Прыжок домашней львицы | страница 46
– Ой, я не могу-у, – простонала Оксана, указывая пальцем на Витька, – хлебалово, говорит, загаси хлебалово. Хлебалово… А еще можно сказать – едалово, питалово…
И девушка вновь закачалась в ритме латинского танца. Она смеялась, будто плясала тарантеллу, стоя на одном месте в окружении шестерых мужчин, застывших в немом недоумении.
– Заткнись, сука! – резко оборвал разбушевавшийся девичий смех Санек.
Оксана испугалась и послушно притихла. Вытерла слезы, проступившие на миндалевидных глазах от буйного и нахального веселья, резко выпрямилась, покрутила хорошеньким аккуратненьким носиком и доверчиво уткнулась в плечо Бронштейну. Лева бережно обнял узкую спинку девушки, обтянутую тонким свитерком. Витек презрительно фыркнул. Его заскорузлой душе были чужды всяческие сантименты.
– Брось, – он грубо оттолкнул капитана и развел в разные стороны Оксану и Леву. Чуркин тихонько отступил в тень. – Брось, не топчись перед глазами. Сядь и сиди. Не ори.
– А я и не ору, – обиженно засопела Оксана, – между прочим, я вам картошки нажарила. Без меня вы бы с голоду умерли. Не толкайтесь. А то я дедушке все расскажу. Он у меня полковник милиции.
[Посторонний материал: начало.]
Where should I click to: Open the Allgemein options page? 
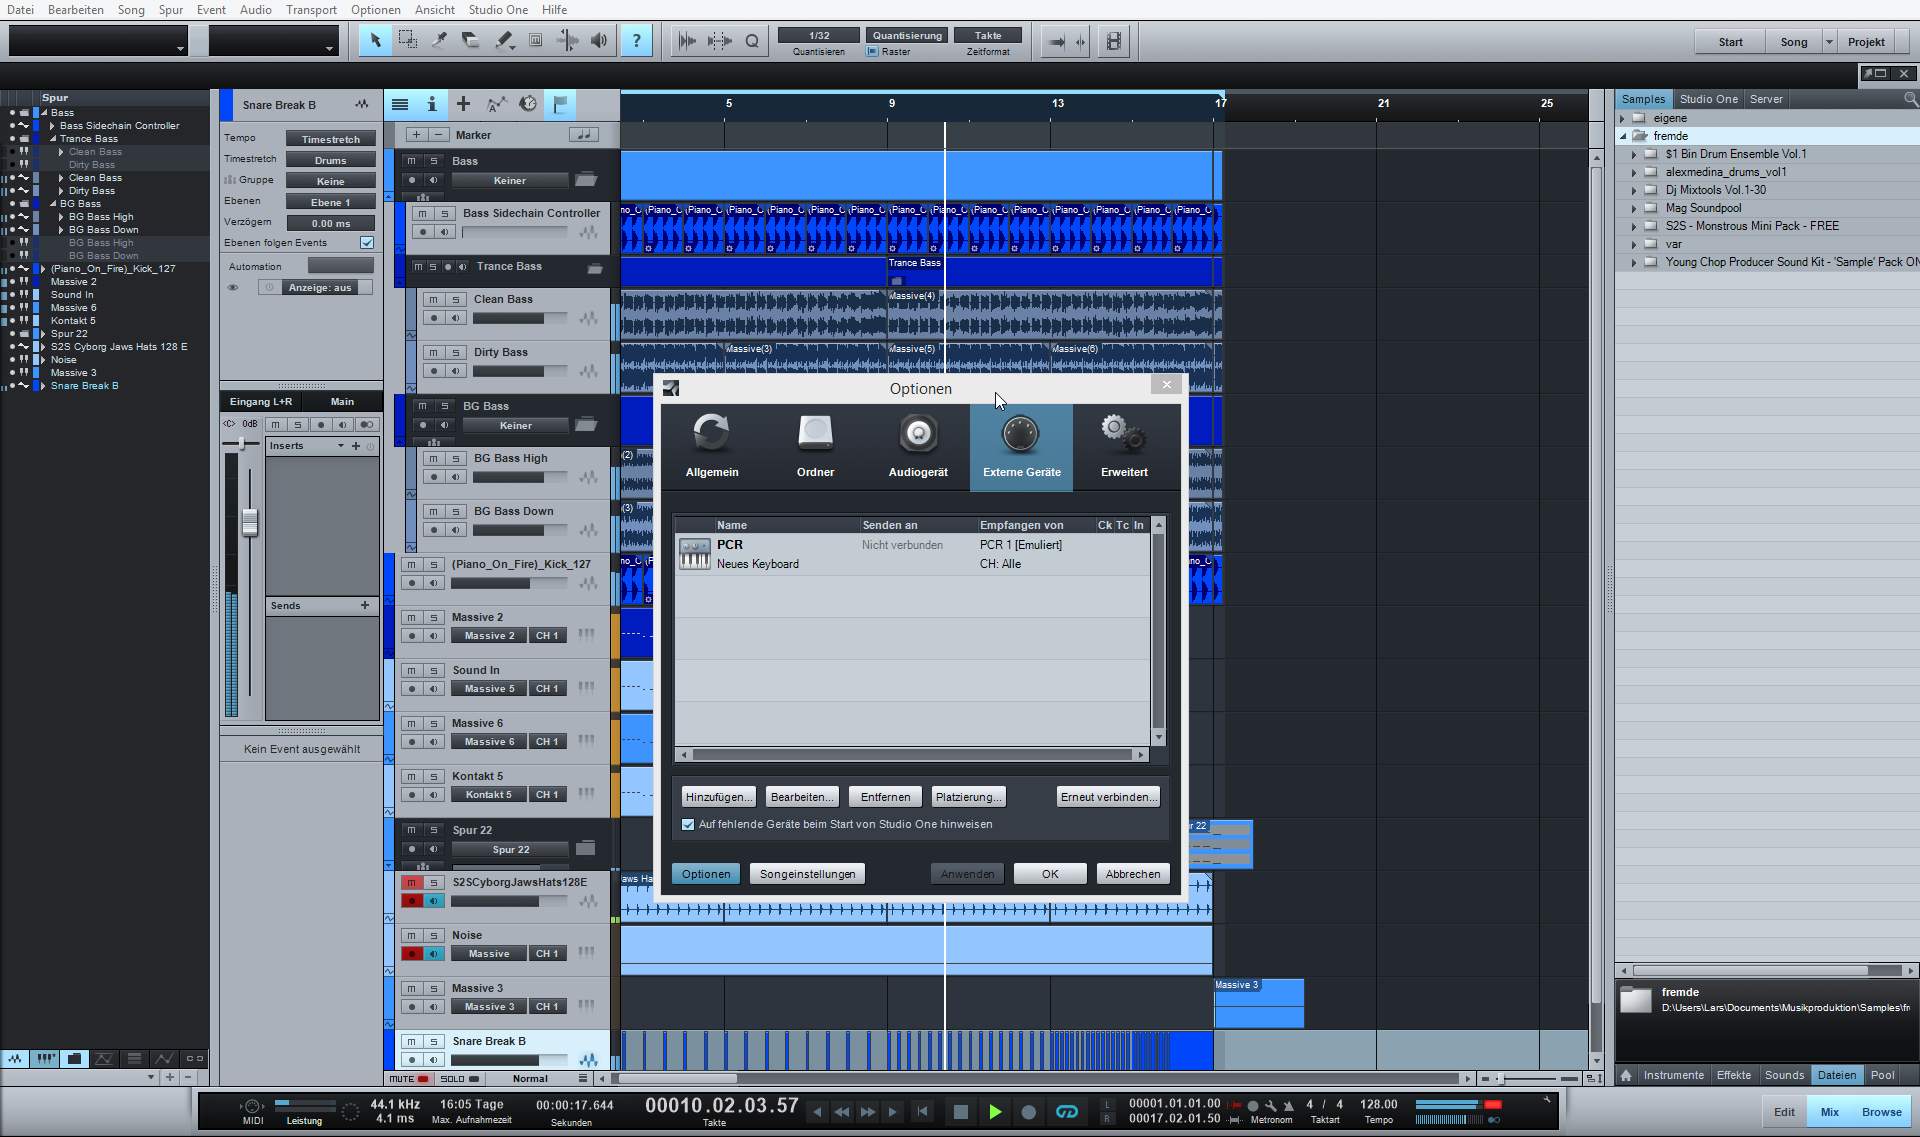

Настоящий полковник.
– Кто, кто твой дед? – рассвирепел Витек, в один миг став диким вепрем.
Трое верных рыцарей плотнее сдвинули ряды за его спиной. Они сжали челюсти. Сдавили зубы. Раздался скрежет.
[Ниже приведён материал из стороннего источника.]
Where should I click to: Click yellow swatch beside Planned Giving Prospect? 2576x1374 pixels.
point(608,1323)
– Полковник милиции, – гордо пояснила Оксана, – но он уже на пенсии. В отставке. Очень заслуженный человек. Я ему пожалуюсь на вас, он всех к ногтю прижмет. Дед всегда так говорит, мол, всех к ногтю. И еще добавляет, дескать, как вшей давить надо.
Витек пролетел над толпой быстрокрылой птицей, тихо и незаметно, никто не успел оглянуться, набросился диким коршуном на Оксану и принялся тискать хрупкую лилейную шейку. В него тут же вцепился Лева. В капитана тут же вросли трое рыцарей, и уже в них скользким ужом вполз Чуркин. Получилась куча-мала. Кто кого бьет, когда начнется драка, за кем останется победа – было абсолютно непонятно. Оксана скрылась за грудой мужских тел. Человеческая масса копошилась, шипела, сплевывала вперемежку с матерками, сопела и давилась злобой. Рядом неподвижно возлежала автоматная горка, нежилась, словно загорала на южном солнце. Из живой пыхтящей массы выдвинулась чья-то рука и выхватила из горки автомат. И тут же спряталась. И еще одна рука ушла в глубь огнедышащей горы с автоматом в обнимку. И еще одна появилась и спряталась, ухватив ствол, как бы ненароком. Через несколько минут в комнате осталась только одна гора, но она напоминала огромного ежа, грозно ощетинившегося автоматными стволами. И вдруг все стихло. Масса из тел и автоматов распалась на части. Распаленные мужчины растерянно посмотрели на пол. Затем огляделись вокруг. Никого. Девушки не было. Оксана исчезла. Будто ее и не было никогда. Бронштейн строго, с немым укором взглянул на главаря, дескать, а где девушка-то, куда подевал хрупкую тростинку? Немедленно верни! Но Витек лишь развел руками. Девушка как в воду канула. Будто это не Оксана создала только что кучу-малу, и не она смеялась, как умалишенная, хватаясь обеими руками за живот. Куда она спряталась? Может, под кровать залезла. Под стол. Или в кухню ушла. За картошкой.